**Extract to read**.
<<<<
What is this Rodney Dangerfield of cleantech?  Geothermal heat pumps, also referred to as ground source heat pumps or geoexchange.  Anyone who has gone down a hundred feet or so in a cave on a hot day probably noticed how nice and cool it was down there.  That is because in most geology, a zone of nearly constant 55-degree Fahrenheit temperature exists 50-200 feet below the ground we walk on.  Even at shallower depths the temperature hovers within a much narrower range than on the surface. Geoexchange is technology that uses the constant temperature and huge heat sink that the earth represents to generate heat in the wintertime and to cool in the summer time.  They leverage technology inside the house that has similarities to your refrigerator (which is, itself, a heat pump).  (more detailed explanation of geoexchange here).  

Much like solar and wind, this is not a new technology; it’s been around and used for decades.  Although the economics of a geoexchange system vary from location to location based on geology, local energy rates, and the need for heating/cooling, in most places the payback on a geoexchange system for a home or commercial building beats solar or small-scale wind -- usually sizably.  Whereas solar or wind generate electricity, geoexchange reduces the consumption of energy for space heating and cooling and also can be utilized to generate hot water. It has near year-round benefit, working when the sun doesn’t shine and when the wind doesn’t blow.  It is “base load” energy savings for a building.  A $1,000-$2,500 annual savings in energy costs for a middle class home is fairly typical, and the CO2 reduction is roughly equal to taking two cars off the road – permanently. 




In many markets, a geoexchange system can be installed with paybacks of 10-15 years without any government incentives. By comparison, except in the best markets (high sun, high electricity cost and high state tax incentives on top of federal incentives), solar still struggles today to provide 10-15 year paybacks with government subsidies. 

And here’s where it get’s really exciting:  The cost of installing the technology can pay itself back in as little as three years.  A geoexchange system isn’t like that of a solar or small-scale wind system, which almost always has a 100% incremental cost because no existing system is being replaced.  In most climates, buildings need either heat or air conditioning to be usable 365 days a year, and in many climates they need both.  Those systems age and need to be replaced (a 20-year lifetime is typical).  So for a building needing new HVAC equipment, the relevant cost is the incremental cost of the geoexchange system.  Netting out the cost that would have been spent on traditional HVAC replacement equipment in most cases drops the payback calculation down to six-12 years.  Add the current federal 30% tax rebate off the full system cost, and the buyers payback can be an incredible three to six years. 





27 Case Studies of Residential Ground Source Heat Pump Paybacks


So why is it that solar has received about 33% of all venture capital investment in cleantech and around $1B in government R&D funding over the past ten years while virtually no federal funding or venture capital has gone to geoexchange?  There are several contributing factors:

·      Each geoexchange installation is an “art” project. This is a challenge that the solar industry used to face, when every system required fairly extensive design, engineering and coordination of a potpourri of vendors.  Solar has largely overcome this by better productizing their offerings and streamlining installation; at the same time, the number of solar-focused installation companies has proliferated. Geoexchange has yet to mature in this manner, and many of the companies in the space are largely traditional HVAC vendors that can do geoexchange.
>>>>
(Records from a data source)
<<<<
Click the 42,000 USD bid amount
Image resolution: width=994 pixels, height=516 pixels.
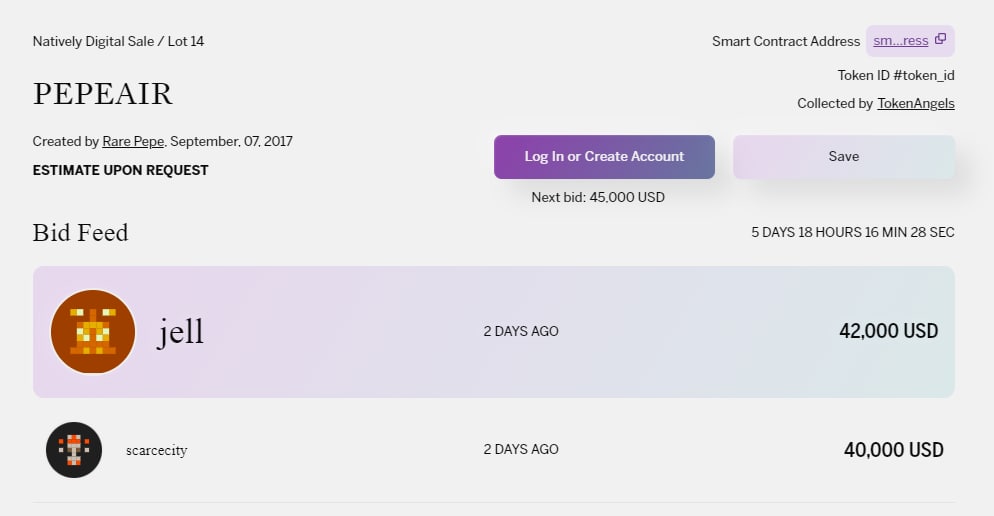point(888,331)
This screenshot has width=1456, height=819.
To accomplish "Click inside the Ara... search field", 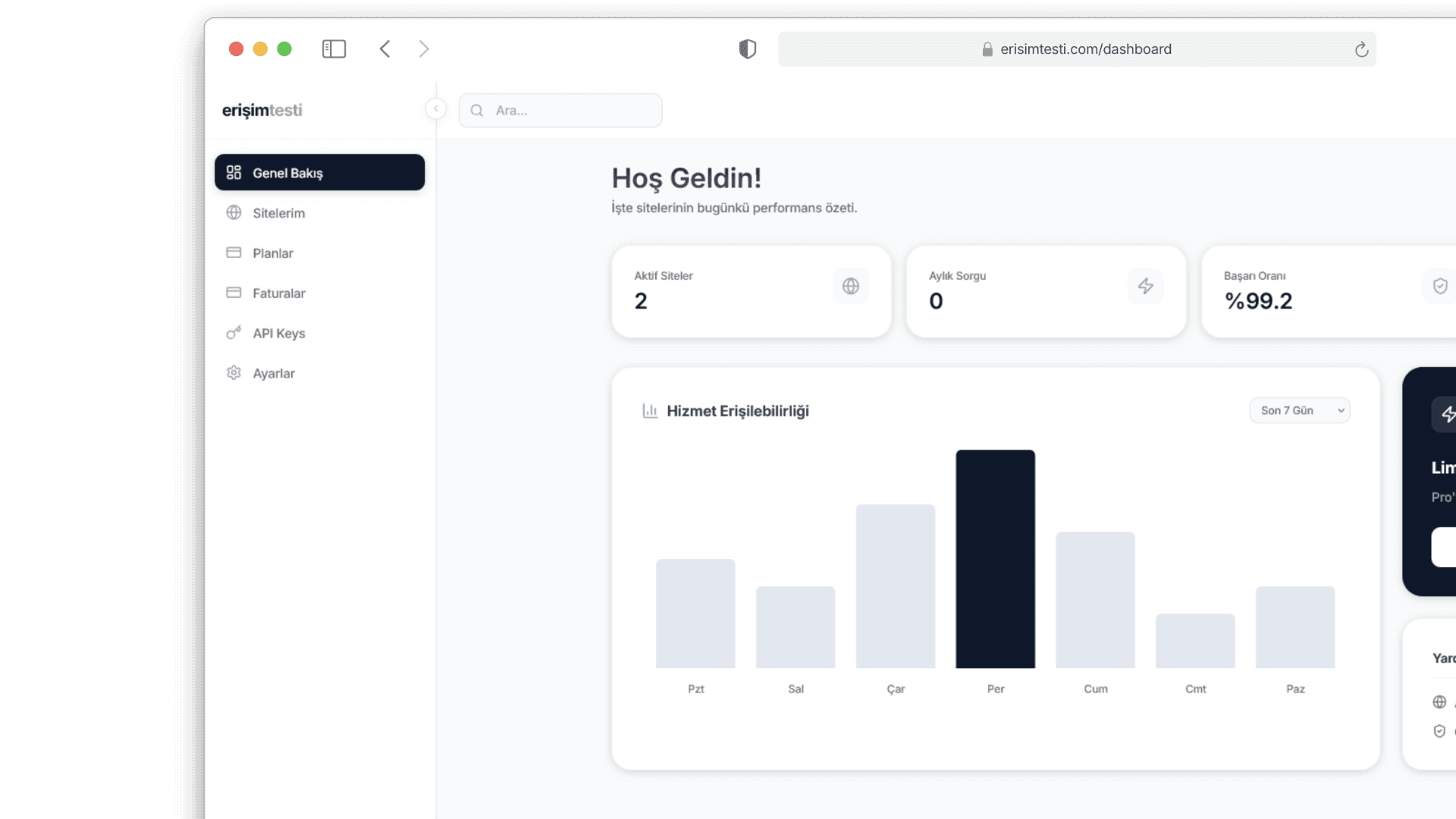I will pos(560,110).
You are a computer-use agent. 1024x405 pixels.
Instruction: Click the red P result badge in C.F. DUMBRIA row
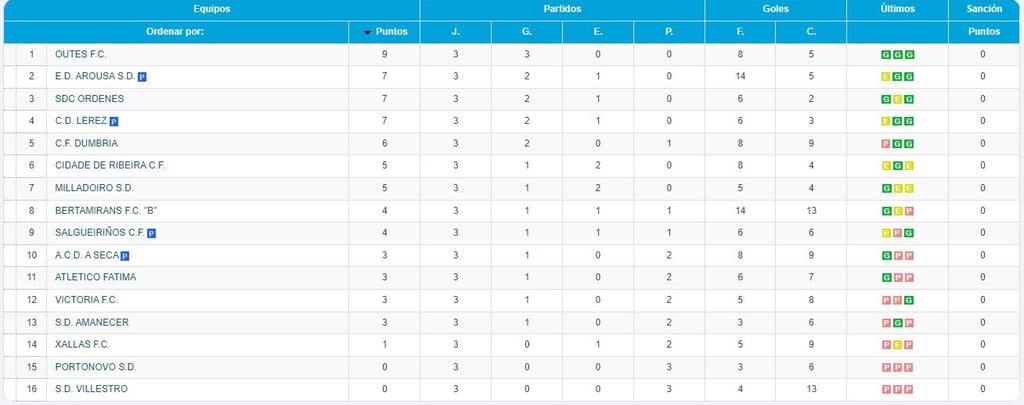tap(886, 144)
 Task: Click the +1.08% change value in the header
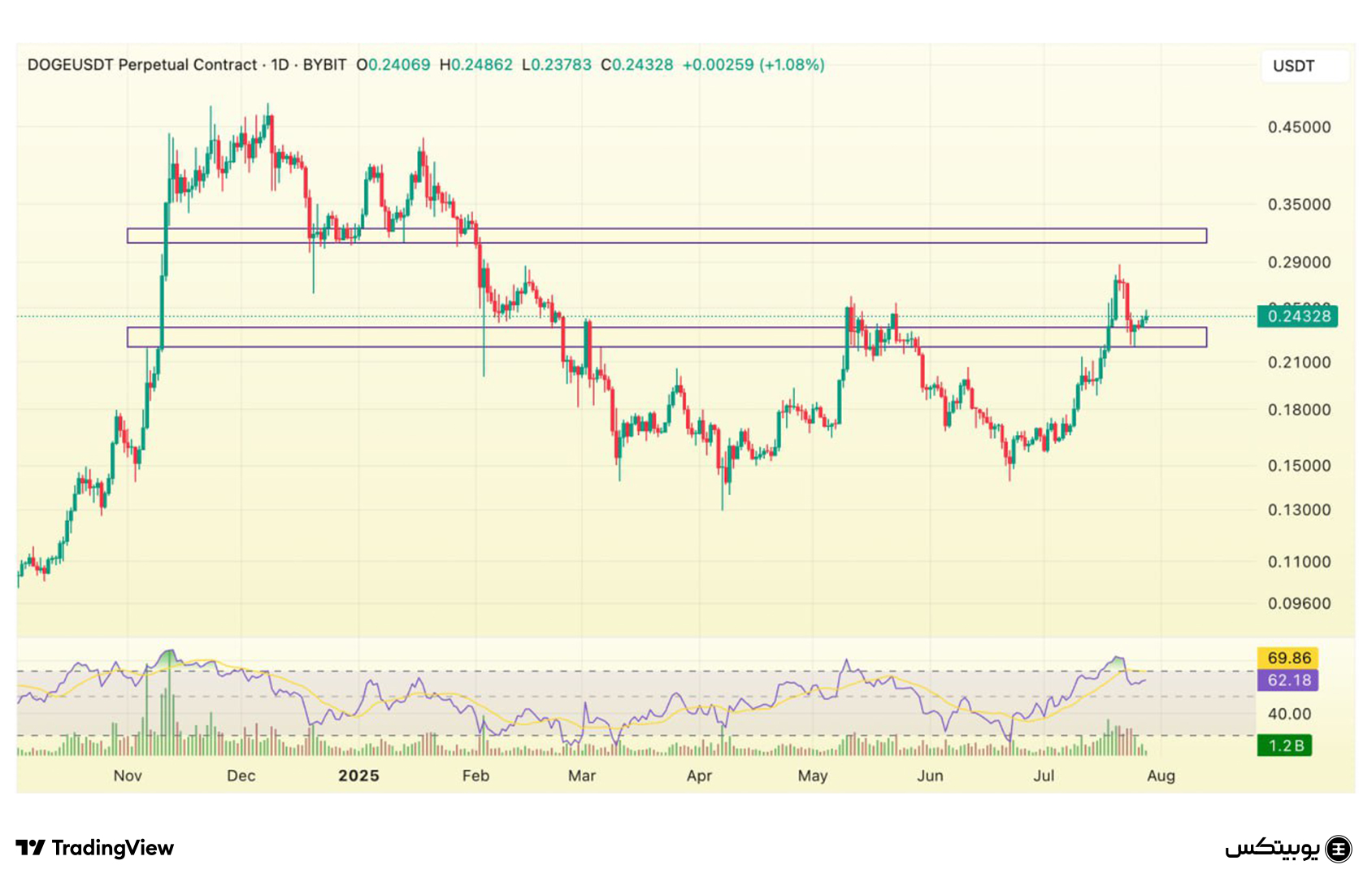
>>>>
**Problems**.
#1 Decide whether each statement agrees with the passage on geothermal heat pumps: (a) geoexchange is a new technology; (b) heating and cooling systems typically last about 20 years; (c) solar has received about half of all venture capital investment in cleantech. For each, answer yes or no and quote the words of the passage that decide it.
#2 Write the next part of the passage on geothermal heat pumps, picking up after its last sentence.
None of these lines is needed.

**Outputs**.
#1
(a) No: "this is not a new technology; it’s been around and used for decades."
(b) Yes: "a 20-year lifetime is typical"
(c) No: "solar has received about 33% of all venture capital investment in cleantech"

#2
·      Out of sight, out of mind.  One might think this is a good thing, but I suspect that it hurts geoexchange.  Your neighbor who spent $25k on his solar system is proud to have it on his roof, advertising that he’s green.  But no one knows about the neighbor who invested in a geoexchange; after the drilling rigs leave, nobody can see the good deed being done for the environment. 

·      Fragmented, unfocused installers.  Geoexchange systems are installed by a hodgepodge of mostly small HVAC contractors.  Because most don’t focus exclusively on geoexchange, there isn’t a strong marketing and sales engine to streamline the sales and installation process. 

·      A misconception that geoexchange is “low tech.” What technology advancement could there be in putting pipes into trenches or holes to capture or dissipate heat?  The common view is “not much.”  But the process of heat transfer is a complex engineering challenge that could include advanced materials, fluids and designs to enable increased efficiencies, reduced materials and reduced installation costs for a given performance level.  I believe that technological advancements and economies of scale could result in a reduction in geoexchange system costs of 20-50% with a directly corresponding drop in payback time. 

On the last point, it is truly a shame that there isn’t any federal R&D spending going to innovative technologies in this area.  I would love to find an innovative geoexchange company with compelling technology advantages, innovative financing tools and a great management team that could build a large national business to invest in.  If you know of any, send them my way.  I promise I’ll show them some respect even if I can’t promise that we’ll invest in them. 

3 comments:

gNav said...

David, agreed that heat pumps for space heating is very exciting, especially when couple with solar thermal systems for space heating/cooling. As we look out to a none existent market do you perceive a likelier uptake in residential or commercial?; in retrofit or new construction? I'm always obsessed with how long the market takes to develop and it seems easy enough to consider geo-exchange systems for new construction, so the question becomes whether these systems would fit into the energy efficiencey option suite (Federal is buying!)... then we can work on innovative business model for a rapid expansion. (Note: SunTrac is working on demonstration for solar A/C and now seeing interest in solar/heat-pump combo in Canada and Northern Europe. The point is we often have to look at the geo-markets where such systems work already, lever that foundation, and bring awareness to the marketplace.) Will be sure to send relevant tech/projects. Thanks, Chuck Ray

jqkeller said...

The Solar PV payback graph that you provide doesn't seem to take into account state and local incentives. In Washington state, which I'm most familiar with, the state production credit ranges anywhere from $0.15 to $1.08 per kWhr of Solar Electricity produced. This makes simple paybacks of less then 10 years achievable on commercial systems even with our relatively poor sun availability.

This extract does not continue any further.